A terceira e última das camadas da Terra é o Núcleo. Não se sabe exatamente qual é a sua composição, mas há fortes indícios de que ele seja formado por uma liga de ferro e níquel, que também deve envolver outro elemento químico ainda desconhecido. O núcleo externo encontra-se no estado líquido e o núcleo interno é sólido em virtude da influência da pressão interna do planeta sobre ele.

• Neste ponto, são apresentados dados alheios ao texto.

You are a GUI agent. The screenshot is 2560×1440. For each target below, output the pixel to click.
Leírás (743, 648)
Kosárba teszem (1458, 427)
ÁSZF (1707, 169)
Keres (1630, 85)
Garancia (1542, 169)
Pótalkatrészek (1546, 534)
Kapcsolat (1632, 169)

Atualmente, sabe-se que o núcleo interno da Terra gira a uma velocidade maior do que o próprio movimento de rotação do planeta. Isso porque, como o núcleo externo é líquido, o núcleo interno fica imerso nessa verdadeira “câmara” de magma derretido, que o isola das camadas restantes. O fato de ele girar em grandes velocidades indica que o planeta também girava mais rápido em tempos remotos.


Por Rodolfo Alves Pena
Graduado em Geografia

Gostaria de fazer a referência deste texto em um trabalho escolar ou acadêmico? Veja:

PENA, Rodolfo F. Alves. "Camadas da Terra"; Brasil Escola. Disponível em: https://brasilescola.uol.com.br/geografia/camadas-terra.htm. Acesso em 18 de julho de 2019.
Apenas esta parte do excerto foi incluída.